Mientras parte del ejército se desplegaba
ante Numancia, Escipión dispuso la construcción de dos campamentos,
uno al norte, donde antes estuvieran los de Nobilior y Marcelo, y
otro al sur de la capital de los arévacos; el del lado sur estaría
bajo la autoridad de su hermano Fabio Máximo, y el del norte bajo
la del propio Escipión.
∗∗∗
Aracos se apoyó en el parapeto de adobe de
la muralla; el sol declinaba en el horizonte entre nubes añiles y
violetas. Los romanos, al segundo día de su presencia ante
Numancia, habían rodeado a unos cuatrocientos pasos de distancia de
la ciudad todo su perímetro murado, con estacas de la altura de un
hombre, dos por cada paso, que habían clavado en el suelo y habían
trabado entre ellas con cuerdas y ramas, trazando un seto
impenetrable alrededor de la ciudad.
—¿Qué opinas? —le preguntó Aregodas.
—Que estamos perdidos. Escipión dispone de
al menos sesenta mil hombres, además de doce elefantes. Los romanos
no habían reunido un ejército tan poderoso desde los tiempos de
Aníbal. Además, ya has visto con qué rapidez se han desplegado,
cómo han construido esa empalizada y con qué agilidad maniobra su
caballería; están bien entrenados y mejor equipados. Ya no son los
legionarios inexpertos y desmoralizados con los que nos hemos
enfrentado en los últimos años; les ha inculcado moral de victoria.

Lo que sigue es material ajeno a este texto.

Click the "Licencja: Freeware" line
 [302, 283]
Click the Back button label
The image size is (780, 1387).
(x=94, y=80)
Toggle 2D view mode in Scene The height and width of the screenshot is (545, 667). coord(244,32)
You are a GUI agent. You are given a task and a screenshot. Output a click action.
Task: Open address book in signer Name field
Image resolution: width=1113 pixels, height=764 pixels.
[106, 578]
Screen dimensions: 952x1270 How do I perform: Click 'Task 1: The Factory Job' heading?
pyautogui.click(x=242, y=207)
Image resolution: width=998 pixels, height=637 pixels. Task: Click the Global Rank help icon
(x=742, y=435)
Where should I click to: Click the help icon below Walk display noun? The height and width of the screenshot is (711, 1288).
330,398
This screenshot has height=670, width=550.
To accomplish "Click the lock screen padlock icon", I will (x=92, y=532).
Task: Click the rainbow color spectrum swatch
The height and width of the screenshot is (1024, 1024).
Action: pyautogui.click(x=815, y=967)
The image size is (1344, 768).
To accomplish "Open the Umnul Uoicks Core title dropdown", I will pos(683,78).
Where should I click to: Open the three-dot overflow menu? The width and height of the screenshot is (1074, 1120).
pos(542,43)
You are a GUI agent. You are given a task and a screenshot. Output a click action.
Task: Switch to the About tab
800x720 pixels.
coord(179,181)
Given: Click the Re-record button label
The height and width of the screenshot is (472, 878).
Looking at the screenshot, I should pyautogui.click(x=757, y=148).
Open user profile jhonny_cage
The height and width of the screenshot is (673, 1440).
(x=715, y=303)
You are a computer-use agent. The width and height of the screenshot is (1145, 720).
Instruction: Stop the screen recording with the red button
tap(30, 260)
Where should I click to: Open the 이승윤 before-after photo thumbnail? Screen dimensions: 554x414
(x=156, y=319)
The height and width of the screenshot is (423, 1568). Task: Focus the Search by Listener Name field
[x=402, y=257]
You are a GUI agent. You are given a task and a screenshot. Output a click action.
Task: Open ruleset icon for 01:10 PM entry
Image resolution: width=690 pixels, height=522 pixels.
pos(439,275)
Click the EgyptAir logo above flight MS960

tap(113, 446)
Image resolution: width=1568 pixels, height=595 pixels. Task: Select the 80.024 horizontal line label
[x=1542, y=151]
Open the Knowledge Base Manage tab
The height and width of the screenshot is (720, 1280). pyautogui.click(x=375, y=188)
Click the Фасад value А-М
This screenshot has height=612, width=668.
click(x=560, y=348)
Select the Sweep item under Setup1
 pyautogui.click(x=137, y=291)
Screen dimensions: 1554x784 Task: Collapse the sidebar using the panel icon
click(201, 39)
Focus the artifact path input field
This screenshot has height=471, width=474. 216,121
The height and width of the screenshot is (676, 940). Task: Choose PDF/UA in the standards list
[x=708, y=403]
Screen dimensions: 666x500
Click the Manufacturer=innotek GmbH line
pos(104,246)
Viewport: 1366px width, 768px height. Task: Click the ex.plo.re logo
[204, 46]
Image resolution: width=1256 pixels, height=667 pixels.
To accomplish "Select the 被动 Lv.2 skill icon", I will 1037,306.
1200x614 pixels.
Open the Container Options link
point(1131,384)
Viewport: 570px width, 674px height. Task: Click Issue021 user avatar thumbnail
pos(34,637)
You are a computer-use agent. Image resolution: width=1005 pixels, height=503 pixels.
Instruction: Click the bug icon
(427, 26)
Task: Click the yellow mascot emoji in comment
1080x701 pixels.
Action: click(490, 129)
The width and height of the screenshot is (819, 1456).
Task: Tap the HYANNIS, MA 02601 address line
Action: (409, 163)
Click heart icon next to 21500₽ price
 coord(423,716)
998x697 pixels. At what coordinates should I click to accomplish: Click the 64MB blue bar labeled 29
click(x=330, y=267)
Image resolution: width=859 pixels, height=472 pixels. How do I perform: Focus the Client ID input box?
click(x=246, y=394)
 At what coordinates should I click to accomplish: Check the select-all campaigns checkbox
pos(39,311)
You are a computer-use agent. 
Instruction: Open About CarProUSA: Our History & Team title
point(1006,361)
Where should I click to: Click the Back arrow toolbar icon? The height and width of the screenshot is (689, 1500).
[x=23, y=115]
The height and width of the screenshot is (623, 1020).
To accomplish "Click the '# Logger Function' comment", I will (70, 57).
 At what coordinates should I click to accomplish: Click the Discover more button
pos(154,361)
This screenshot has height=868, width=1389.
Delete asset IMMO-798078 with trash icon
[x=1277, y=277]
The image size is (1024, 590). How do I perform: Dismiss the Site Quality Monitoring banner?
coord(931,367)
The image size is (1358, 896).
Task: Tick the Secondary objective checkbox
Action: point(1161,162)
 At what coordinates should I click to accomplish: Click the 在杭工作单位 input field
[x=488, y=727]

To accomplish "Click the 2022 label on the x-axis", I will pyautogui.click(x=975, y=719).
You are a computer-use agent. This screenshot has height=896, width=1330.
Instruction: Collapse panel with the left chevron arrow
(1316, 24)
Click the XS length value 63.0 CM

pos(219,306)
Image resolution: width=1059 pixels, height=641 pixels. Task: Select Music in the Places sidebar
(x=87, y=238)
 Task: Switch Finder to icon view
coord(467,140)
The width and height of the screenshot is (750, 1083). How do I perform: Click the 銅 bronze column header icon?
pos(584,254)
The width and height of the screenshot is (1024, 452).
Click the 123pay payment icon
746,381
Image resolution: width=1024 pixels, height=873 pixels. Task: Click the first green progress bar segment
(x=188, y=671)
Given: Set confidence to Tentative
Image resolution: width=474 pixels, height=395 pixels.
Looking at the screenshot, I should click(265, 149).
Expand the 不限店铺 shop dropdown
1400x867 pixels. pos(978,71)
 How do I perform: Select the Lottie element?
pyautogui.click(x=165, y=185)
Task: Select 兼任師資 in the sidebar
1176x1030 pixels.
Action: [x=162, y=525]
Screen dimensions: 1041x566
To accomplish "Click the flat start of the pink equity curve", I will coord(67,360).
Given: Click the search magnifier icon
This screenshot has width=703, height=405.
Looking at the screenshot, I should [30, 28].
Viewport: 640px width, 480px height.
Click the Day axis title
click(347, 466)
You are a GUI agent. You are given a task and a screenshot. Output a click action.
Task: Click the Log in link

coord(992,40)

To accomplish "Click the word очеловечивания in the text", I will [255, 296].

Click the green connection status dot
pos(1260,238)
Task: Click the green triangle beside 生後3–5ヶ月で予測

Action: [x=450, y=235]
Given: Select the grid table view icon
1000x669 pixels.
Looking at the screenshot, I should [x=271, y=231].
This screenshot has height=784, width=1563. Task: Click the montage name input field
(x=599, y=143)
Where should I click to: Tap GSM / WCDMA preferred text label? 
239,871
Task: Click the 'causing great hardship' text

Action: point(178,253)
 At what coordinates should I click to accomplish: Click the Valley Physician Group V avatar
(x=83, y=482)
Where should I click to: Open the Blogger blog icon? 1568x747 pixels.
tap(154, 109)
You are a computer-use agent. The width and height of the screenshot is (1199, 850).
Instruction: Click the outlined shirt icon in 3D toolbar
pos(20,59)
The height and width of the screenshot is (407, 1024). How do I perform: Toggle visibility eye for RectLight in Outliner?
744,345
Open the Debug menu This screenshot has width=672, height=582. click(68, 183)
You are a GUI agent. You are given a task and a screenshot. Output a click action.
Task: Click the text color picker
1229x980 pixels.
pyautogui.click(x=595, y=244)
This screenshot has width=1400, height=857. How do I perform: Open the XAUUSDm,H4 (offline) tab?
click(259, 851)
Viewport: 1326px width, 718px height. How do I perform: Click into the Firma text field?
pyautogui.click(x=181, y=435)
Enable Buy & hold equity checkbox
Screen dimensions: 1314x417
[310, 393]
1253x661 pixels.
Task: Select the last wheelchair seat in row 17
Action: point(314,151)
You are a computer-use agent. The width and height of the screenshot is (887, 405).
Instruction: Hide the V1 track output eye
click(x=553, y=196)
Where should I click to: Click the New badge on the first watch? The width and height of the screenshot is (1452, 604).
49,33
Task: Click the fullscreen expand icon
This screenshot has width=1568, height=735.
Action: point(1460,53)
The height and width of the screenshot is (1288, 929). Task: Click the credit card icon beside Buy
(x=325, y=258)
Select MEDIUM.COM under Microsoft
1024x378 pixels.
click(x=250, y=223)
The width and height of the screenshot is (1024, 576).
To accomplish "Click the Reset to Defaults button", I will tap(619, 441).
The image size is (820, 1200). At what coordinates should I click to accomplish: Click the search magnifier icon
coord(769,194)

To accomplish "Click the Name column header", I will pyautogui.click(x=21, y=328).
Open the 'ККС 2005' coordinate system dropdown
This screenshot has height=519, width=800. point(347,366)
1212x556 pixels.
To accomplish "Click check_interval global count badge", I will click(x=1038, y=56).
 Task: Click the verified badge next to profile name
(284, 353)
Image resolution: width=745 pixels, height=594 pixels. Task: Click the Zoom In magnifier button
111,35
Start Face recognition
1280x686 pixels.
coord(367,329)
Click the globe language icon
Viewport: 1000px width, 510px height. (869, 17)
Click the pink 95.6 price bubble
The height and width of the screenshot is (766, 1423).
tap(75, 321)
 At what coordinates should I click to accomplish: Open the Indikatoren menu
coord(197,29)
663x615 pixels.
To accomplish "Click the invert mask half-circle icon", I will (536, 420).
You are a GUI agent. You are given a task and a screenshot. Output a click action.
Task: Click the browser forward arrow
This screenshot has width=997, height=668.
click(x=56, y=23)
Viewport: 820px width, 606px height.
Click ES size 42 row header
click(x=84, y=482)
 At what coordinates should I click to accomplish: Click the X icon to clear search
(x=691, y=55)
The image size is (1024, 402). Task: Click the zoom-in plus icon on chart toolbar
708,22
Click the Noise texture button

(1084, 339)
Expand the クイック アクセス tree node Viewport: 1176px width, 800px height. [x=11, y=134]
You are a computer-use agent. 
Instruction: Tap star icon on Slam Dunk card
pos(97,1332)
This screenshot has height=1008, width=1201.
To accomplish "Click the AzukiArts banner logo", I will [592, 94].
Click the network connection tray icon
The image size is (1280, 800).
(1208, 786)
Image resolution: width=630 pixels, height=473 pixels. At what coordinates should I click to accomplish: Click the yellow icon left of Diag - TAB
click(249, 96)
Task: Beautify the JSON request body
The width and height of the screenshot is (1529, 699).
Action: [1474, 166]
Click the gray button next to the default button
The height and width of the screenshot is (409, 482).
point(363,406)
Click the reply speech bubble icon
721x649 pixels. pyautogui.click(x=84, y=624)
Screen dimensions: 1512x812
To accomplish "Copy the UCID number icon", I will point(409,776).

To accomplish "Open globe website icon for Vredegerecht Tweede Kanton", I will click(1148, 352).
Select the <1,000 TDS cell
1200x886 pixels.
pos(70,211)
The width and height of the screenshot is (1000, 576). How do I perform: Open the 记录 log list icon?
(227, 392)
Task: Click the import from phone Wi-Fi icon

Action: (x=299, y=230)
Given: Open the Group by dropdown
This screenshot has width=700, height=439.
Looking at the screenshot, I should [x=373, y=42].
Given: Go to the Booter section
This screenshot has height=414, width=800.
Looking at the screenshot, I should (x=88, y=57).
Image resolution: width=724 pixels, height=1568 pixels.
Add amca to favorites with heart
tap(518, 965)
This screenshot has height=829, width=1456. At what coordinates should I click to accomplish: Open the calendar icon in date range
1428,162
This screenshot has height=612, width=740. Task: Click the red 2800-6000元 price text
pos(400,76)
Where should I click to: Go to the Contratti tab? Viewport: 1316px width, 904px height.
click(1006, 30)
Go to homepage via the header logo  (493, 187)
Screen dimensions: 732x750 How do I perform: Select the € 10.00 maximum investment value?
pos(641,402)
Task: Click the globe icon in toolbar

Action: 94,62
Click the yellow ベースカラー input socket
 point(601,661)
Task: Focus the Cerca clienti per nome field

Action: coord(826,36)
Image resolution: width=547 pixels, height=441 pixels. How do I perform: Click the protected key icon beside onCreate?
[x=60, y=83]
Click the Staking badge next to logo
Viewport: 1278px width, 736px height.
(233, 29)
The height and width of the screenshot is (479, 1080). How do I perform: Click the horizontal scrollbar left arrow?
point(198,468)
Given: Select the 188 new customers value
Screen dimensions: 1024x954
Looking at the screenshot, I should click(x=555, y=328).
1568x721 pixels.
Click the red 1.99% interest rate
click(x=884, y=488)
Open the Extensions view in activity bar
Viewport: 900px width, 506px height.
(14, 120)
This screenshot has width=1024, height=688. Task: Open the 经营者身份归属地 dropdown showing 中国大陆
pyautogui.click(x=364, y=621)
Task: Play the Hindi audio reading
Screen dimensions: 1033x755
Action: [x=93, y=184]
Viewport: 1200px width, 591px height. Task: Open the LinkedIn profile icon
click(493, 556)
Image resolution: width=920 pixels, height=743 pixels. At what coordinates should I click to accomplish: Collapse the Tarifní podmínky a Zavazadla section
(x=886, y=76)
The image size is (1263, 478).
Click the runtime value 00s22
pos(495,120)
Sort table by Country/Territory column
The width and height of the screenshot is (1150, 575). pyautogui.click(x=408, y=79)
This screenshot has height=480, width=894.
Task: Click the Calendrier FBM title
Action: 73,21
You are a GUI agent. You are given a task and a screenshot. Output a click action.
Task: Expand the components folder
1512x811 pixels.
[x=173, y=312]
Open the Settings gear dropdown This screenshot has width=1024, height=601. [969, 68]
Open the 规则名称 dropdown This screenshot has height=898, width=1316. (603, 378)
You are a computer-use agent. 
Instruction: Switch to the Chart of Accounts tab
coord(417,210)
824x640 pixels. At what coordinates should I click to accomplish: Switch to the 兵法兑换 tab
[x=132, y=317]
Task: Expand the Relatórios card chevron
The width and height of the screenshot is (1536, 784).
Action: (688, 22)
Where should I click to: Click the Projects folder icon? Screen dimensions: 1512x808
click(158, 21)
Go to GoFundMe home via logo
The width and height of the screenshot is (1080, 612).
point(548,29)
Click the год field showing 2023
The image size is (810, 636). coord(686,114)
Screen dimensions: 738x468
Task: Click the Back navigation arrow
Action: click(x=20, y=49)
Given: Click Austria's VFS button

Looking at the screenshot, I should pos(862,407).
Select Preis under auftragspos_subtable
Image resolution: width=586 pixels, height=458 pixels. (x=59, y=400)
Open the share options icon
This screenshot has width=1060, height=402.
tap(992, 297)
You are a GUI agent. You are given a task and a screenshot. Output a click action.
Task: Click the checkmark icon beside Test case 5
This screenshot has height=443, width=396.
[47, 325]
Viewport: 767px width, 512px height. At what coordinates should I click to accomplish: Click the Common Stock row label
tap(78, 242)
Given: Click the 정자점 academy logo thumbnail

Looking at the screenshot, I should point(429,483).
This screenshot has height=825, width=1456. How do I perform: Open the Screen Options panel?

Y por si fuera poco, ahí afuera están los de la sexta, nuestros
viejos compañeros de armas, los mejores legionarios del ejército
romano, y además cuentan con esa nueva legión armada por el propio
Escipión dijo Aracos.
—La sexta… ¡Ah, cómo luchamos en Grecia y en
Cartago! Bien, ¿qué hacemos ahora?
—Lo mismo de siempre: resistir. Tú y yo
sabíamos que tarde o temprano esto iba a suceder.
—Entonces, lo que hemos hecho hasta ahora,
tantas batallas libradas, tanto esfuerzo, tanta sangre derramada…
¿no ha servido de nada?
—Mi viejo amigo… —Aracos cogió a Aregodas
por los hombros y lo miró fijamente—. Sí, sí que ha servido, hemos
mostrado al mundo la fuerza de la razón. Cuando todo esto acabe y
Roma destruya Numancia, el ejemplo de esta ciudad inmolada
iluminará a otros pueblos, y será una marea incontenible.
—Pero, ¿y nosotros?
—¿Nosotros? Nosotros no importamos.
Probablemente nadie se acordará de nosotros; nuestros nombres no se
escribirán en lápidas de mármol ni en placas de bronce y ni
siquiera figurarán en la cabecera de tumba alguna, como suelen
hacer los romanos. Tal vez nuestros cuerpos queden abandonados en
medio del campo de batalla y los buitres los eleven hasta el cielo,
o quizás ardan entre las ruinas de Numancia hasta que el viento
disperse sus cenizas. Probablemente no quede nadie vivo para
llorarnos, pero nuestra muerte será precisamente nuestro
triunfo.
—Fíjate en esos romanos —cambió Aracos de
terna—. Están levantando dos campamentos pero mantienen una guardia
atenta. Creo que no podremos sorprenderlos como antaño.